One student emailed with the following question:

Right now I'm trying to edit the example entropy function to the one you wrote on the board in class.

My question is the example code only has one P_s, right? Our goal is to add four different values but I don't understand how to code P_w, P_h and so on. Would you give me more details and advice on this?
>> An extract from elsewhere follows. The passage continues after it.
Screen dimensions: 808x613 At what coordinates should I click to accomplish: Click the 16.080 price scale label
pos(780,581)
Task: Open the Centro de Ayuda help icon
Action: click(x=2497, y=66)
As a hint, I will rewrite the entropy formula I wrote to explicitly look up the various categories.



In [8]:

    
def entropy(series):
    """Normalized Shannon Index"""
    # a series in which all the entries are equal should result in normalized entropy of 1.0
    
    # eliminate 0s
    series1 = series[series!=0]

    # if len(series) < 2 (i.e., 0 or 1) then return 0
    
    if len(series1) > 1:
        # calculate the maximum possible entropy for given length of input series
        max_s = -np.log(1.0/len(series))
    
        total = float(sum(series1))
        p = series1.astype('float')/float(total)
        return sum(-p*np.log(p))/max_s
    else:
        return 0.0



In [7]:

    
# supporint imports 

import numpy as np
from pandas import Series



In [24]:

    
def entropy_term(p):
    """Individual Shannon entropy term -- handles the case in which p is 0"""
    if p == 0:
        return 0
    else:
        return -p*np.log(p)

def entropy5_explicit_labels(series):
    """entropy5 calculation for an input Series with 5 categories"""
    # calculate the normalizing term -- what's the maximum entropy
    # there are five categories here
    max_s = -np.log(1.0/5)
    total = float(series['White']+series['Black']+series['Asian']+ \
                  series['Hispanic']+series['Other'])
    
    s = entropy_term(series['White']/total) + \
        entropy_term(series['Black']/total) + \
        entropy_term(series['Asian']/total) + \
        entropy_term(series['Hispanic']/total) + \
        entropy_term(series['Other']/total)
    
    s = s/max_s
    return s

def entropy4_explicit_labels(series):
    """entropy4 calculation for an input Series with 4 categories"""
    # calculate the normalizing term -- what's the maximum entropy
    # there are five categories here
    max_s = -np.log(1.0/4)
    # don't include Other in the total
    total = float(series['White']+series['Black']+series['Asian']+ \
                  series['Hispanic'])
    
    s = entropy_term(series['White']/total) + \
        entropy_term(series['Black']/total) + \
        entropy_term(series['Asian']/total) + \
        entropy_term(series['Hispanic']/total) 
    
    s = s/max_s
    return s



In [30]:

    
# Using the population figures for the Houston Metro Area
# Make a pandas Series out of the dict

houston = Series({'Asian': 384596,
 'Black': 998883,
 'Hispanic': 2099412,
 'Other': 103437,
 'White': 2360472})

Note how the entropy function can be used to do both the entropy5 and entropy4 calculation by just changing the subset of the houston Series being passed into entropy



In [36]:

    
# comparing two ways of doing the entropy5 calculation
(entropy(houston[['White', 'Black', 'Asian', 'Hispanic', 'Other']]),
 entropy5_explicit_labels(houston))









    Out[36]:





(0.79628076626851163, 0.79628076626851163)



In [37]:

    
# comparing two ways of doing the entropy4 calculation 
# don't include Other

(entropy(houston[['White', 'Black', 'Asian', 'Hispanic']]),
 entropy4_explicit_labels(houston))









    Out[37]:





(0.87642479416885899, 0.87642479416885899)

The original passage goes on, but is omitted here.